Almanac is the most elegant mountable blog engine that can be easily hooked up in the existing Rails application.
- Slick default design that can be easily customized.
- Markdown for everything.
- Drafts that make sense.
- Easy Google Analytics support.
- Akismet support for spam filtering in comments.
- Built-in social sharing with Facebook and Twitter.
- RSS support.
- Tags for posts.
- Photo uploading.
- Complete integration with Devise and CanCan.

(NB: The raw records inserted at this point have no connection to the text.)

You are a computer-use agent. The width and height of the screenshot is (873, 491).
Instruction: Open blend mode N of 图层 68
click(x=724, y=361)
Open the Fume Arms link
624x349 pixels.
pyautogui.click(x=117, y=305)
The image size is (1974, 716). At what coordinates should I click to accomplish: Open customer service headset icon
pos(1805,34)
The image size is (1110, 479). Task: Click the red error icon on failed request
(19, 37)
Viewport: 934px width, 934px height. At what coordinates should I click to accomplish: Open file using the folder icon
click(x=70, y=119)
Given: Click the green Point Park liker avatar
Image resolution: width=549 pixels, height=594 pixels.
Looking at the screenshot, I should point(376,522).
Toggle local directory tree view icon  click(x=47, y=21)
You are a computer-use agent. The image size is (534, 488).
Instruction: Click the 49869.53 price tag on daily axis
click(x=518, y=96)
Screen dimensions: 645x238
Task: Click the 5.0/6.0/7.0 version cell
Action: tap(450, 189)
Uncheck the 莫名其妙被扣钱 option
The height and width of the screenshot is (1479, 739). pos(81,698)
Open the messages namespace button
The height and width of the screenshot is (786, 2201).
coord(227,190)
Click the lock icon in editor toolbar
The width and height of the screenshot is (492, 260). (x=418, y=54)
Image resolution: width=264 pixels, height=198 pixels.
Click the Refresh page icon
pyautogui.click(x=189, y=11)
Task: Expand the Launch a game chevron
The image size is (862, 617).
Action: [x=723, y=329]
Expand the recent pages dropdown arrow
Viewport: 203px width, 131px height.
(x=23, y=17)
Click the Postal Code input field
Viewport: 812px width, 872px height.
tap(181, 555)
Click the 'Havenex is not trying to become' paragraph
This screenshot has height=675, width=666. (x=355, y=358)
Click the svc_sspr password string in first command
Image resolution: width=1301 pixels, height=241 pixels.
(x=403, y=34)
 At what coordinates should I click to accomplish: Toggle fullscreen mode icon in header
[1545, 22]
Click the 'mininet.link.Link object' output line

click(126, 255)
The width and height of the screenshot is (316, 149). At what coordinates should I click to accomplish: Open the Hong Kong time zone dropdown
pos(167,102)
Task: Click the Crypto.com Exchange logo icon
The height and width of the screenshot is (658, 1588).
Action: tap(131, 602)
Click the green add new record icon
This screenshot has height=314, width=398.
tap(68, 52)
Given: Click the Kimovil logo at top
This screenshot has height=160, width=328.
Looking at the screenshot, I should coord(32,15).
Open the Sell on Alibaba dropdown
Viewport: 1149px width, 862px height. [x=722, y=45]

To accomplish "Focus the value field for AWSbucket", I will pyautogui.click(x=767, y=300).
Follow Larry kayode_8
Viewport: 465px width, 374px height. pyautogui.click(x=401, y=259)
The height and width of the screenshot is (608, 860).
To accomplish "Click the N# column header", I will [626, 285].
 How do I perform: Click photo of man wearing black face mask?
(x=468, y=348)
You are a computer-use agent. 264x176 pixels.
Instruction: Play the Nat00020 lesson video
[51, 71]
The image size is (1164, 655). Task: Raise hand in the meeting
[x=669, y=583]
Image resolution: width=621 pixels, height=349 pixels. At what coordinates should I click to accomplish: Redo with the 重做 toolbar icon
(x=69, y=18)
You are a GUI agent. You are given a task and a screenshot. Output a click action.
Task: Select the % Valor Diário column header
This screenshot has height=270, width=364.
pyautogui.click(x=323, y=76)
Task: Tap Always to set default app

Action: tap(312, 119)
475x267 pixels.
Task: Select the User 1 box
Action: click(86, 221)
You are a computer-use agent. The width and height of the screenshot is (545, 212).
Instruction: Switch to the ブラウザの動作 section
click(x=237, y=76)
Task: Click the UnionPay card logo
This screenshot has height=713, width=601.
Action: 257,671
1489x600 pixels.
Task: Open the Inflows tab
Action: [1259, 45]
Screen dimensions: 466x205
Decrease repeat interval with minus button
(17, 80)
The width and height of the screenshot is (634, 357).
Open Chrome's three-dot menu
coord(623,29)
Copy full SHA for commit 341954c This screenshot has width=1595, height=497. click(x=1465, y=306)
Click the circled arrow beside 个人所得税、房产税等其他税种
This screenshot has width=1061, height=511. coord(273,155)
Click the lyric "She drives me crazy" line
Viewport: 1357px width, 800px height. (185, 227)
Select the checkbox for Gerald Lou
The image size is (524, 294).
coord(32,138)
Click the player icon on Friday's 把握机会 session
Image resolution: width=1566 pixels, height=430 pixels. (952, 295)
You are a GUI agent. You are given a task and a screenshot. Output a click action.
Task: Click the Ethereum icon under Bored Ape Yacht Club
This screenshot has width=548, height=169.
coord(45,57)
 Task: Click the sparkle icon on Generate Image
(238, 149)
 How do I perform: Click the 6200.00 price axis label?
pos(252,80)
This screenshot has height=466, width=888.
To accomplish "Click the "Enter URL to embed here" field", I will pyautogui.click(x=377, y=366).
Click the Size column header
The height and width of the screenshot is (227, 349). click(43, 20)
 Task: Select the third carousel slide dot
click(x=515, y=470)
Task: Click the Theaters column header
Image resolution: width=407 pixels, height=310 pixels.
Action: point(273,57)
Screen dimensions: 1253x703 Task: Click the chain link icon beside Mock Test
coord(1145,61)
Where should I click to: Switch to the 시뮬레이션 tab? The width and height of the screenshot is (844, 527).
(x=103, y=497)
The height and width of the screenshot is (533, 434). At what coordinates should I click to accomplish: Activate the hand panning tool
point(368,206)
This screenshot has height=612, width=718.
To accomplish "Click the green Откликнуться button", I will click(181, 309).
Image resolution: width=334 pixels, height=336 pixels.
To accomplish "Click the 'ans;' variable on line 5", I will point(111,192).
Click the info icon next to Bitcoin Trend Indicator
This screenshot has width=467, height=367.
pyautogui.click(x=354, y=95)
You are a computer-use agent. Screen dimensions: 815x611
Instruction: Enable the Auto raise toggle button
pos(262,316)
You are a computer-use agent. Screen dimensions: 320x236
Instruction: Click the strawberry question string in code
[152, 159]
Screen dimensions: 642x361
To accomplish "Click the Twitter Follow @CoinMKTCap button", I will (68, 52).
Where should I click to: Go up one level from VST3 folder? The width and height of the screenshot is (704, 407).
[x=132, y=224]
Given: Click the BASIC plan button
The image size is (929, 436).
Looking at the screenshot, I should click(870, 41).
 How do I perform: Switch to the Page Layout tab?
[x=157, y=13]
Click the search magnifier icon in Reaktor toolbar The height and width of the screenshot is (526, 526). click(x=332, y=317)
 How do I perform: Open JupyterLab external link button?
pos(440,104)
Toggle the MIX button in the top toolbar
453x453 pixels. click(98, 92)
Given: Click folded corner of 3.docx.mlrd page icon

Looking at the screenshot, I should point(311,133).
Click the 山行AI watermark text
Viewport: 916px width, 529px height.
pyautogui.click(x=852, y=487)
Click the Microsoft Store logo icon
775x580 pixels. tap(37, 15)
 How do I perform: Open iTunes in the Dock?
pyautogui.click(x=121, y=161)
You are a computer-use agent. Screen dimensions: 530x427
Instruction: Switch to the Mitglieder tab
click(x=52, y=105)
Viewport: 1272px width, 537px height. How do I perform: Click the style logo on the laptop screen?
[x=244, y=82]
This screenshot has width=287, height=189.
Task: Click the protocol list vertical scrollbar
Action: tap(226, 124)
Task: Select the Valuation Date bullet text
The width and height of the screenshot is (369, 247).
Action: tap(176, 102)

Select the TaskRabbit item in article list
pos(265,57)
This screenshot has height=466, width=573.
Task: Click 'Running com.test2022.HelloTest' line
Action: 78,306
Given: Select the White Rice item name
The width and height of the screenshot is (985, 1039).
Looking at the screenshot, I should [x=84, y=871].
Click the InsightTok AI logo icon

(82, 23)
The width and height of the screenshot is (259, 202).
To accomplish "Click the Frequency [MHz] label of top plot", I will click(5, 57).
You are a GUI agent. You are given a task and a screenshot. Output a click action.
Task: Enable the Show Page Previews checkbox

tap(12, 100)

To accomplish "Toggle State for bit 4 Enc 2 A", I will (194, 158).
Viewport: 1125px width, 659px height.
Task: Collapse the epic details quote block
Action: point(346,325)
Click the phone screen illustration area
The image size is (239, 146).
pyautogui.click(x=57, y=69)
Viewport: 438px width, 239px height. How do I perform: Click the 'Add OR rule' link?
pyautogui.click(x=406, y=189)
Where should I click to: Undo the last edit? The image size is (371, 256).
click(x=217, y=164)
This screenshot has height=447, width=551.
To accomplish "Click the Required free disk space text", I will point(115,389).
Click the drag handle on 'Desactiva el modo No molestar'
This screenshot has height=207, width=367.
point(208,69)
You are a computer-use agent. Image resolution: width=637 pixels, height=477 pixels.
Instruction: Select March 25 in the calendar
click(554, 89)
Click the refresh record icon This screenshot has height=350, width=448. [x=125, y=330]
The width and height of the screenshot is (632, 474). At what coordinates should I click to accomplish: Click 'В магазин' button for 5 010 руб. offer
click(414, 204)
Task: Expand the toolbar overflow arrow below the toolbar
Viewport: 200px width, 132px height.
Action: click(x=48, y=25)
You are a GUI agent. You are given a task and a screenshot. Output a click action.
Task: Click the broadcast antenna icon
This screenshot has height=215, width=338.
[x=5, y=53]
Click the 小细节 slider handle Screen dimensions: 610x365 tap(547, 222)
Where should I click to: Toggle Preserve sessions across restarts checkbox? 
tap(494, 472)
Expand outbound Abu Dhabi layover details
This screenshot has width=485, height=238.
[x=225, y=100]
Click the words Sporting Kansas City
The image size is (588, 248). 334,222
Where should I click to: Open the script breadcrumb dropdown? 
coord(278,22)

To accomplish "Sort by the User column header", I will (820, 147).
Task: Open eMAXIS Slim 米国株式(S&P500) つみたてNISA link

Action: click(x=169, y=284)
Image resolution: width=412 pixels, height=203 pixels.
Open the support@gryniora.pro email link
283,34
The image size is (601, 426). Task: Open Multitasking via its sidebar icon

- Tested with RSpec and FactoryGirl
- Uses haml, scss, CoffeeScript and Bootstrap for views.
gem "almanac"
And run bundle install
.
To hook up Almanac routes to your current Rails app simply put this code in your config/routes.rd
file
mount Almanac::Engine, :at => '/blog'
You can obviously setup any route you want. E.g. /posts
or /almanac
.
First off, install Almanac migrations:
bundle exec rake almanac:install:migrations
Then migrate your database:
bundle exec rake db:migrate
Almanac relies on Devise and CanCan properly configured in your app. In short, the current_user
variable and CanCan ability.rb
file has to exist. You can setup permissions for the following Almanac models:
can :manage, Almanac::Post
can :manage, Almanac::Blog
can :manage, Almanac::Comment
can :manage, Almanac::Image
These particular rules will allow the specified user to do anything with any Almanac record in the database.
Almanac relies on the Dragonfly gem for file uploads. Configure Dragonfly in your app by adding the following line to config/initializers/dragonfly.rb
:
require 'dragonfly/rails/images'
Lastly, you'll have to specify the name of your user model. Create a config/initializers/almanac.rb
file and add the following line there:
Almanac.user_class = "User" # other possibilities: "Author", "Writer", etc.
Almanac's models and controllers are tested with RSpec and FactoryGirl. Rails engines, such as Almanac, are normally tested with a dummy app that is located inside the 'spec' folder. Migrate your test database from the spec/dummy
directory:
rake db:migrate RAILS_ENV=test
Go back to the almanac
directory and run rspec spec
.
Fork the repo, do work, test it, pull request.